Napoli April 30, 1826

“Dear Sir — I write you with an almost breaking heart. Missolonghi has fallen!

“Her brave warriors have thrown themselves in desperation upon the bayonets of their enemies— her women and children have perished in the flames of their own dwellings, kindled by their own hands, and their scorched and mangled carcasses lie a damning proof of the selfish indifference of Christian world.

“Christian, do I say? Alas! I fear Christianity has fled from the world. You send missionaries to the east and to the west and from pole to pole, millions are annually paid … of over endowed institutions, while the poor Greeks are left to worse than slavery and death.

“For ten months have the eyes of Christian Europe been turning upon Missolonghi; they have seen her inhabitants struggling at enormous odds against the Horrors of war and famine; her men worn out, bleeding and dying; her women gnawing the bones of dead horses and mules; her walls surrounded … yelling for the blood of her warriors, and to glut their hellish lusts upon her women and children.

“All this they have seen and not raised a finger for her defence, and at last they have seen the catastrophe. You may talk to me of national policy and the necessity of neutrality but l say a curse upon such policy… it is contrary to Christianity and humanity; it is a disgrace to our age, that two millions of Christians should be left to the Sabre and yoke of the Turk.

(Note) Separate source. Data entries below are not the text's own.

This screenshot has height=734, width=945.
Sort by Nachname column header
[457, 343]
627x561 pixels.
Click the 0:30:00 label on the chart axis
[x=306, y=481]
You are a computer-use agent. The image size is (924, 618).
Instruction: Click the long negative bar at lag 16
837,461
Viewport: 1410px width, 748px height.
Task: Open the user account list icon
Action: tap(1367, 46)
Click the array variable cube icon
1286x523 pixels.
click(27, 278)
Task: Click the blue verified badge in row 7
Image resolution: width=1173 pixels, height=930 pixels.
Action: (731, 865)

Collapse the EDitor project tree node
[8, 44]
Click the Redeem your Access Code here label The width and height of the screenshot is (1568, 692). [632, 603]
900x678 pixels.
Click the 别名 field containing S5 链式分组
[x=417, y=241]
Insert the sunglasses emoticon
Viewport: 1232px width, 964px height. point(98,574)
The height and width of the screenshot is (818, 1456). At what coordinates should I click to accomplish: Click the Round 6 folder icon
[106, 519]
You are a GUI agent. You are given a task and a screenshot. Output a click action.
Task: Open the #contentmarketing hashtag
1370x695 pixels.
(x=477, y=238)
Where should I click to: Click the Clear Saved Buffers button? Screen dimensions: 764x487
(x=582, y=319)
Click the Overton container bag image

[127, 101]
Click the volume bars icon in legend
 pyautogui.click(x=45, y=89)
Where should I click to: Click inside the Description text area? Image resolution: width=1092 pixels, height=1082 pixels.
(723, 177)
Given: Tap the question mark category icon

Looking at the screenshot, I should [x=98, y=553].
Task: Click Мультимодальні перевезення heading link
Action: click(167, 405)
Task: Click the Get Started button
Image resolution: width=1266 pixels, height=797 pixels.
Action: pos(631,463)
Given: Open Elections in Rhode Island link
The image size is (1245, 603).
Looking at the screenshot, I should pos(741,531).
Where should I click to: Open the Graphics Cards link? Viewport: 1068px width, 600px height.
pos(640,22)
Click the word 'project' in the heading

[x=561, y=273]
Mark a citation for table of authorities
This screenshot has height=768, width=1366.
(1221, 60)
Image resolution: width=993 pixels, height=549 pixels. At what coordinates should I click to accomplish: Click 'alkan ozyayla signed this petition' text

“Pardon me, Perhaps my language is too strong— but when I think of Missolonghi, when I think of the protracted sufferings of her inhabitants, many of whom I Knew, I cannot restrain my feelings………………………..

“Greece is in imminent danger, but I do not yet despair; if she falls be assured it will not be without a struggle, I shall have an opportunity of writing you again in a few days and then can give you a more correct opinion on the probability or improbability of her success.

Till then, adieu

S.G. Howe”

Dr. Samuel Ward Howe, noted philhellene and abolitionist, and a man whose generosity of spirit knew no bounds, passed away on January 9, 1876.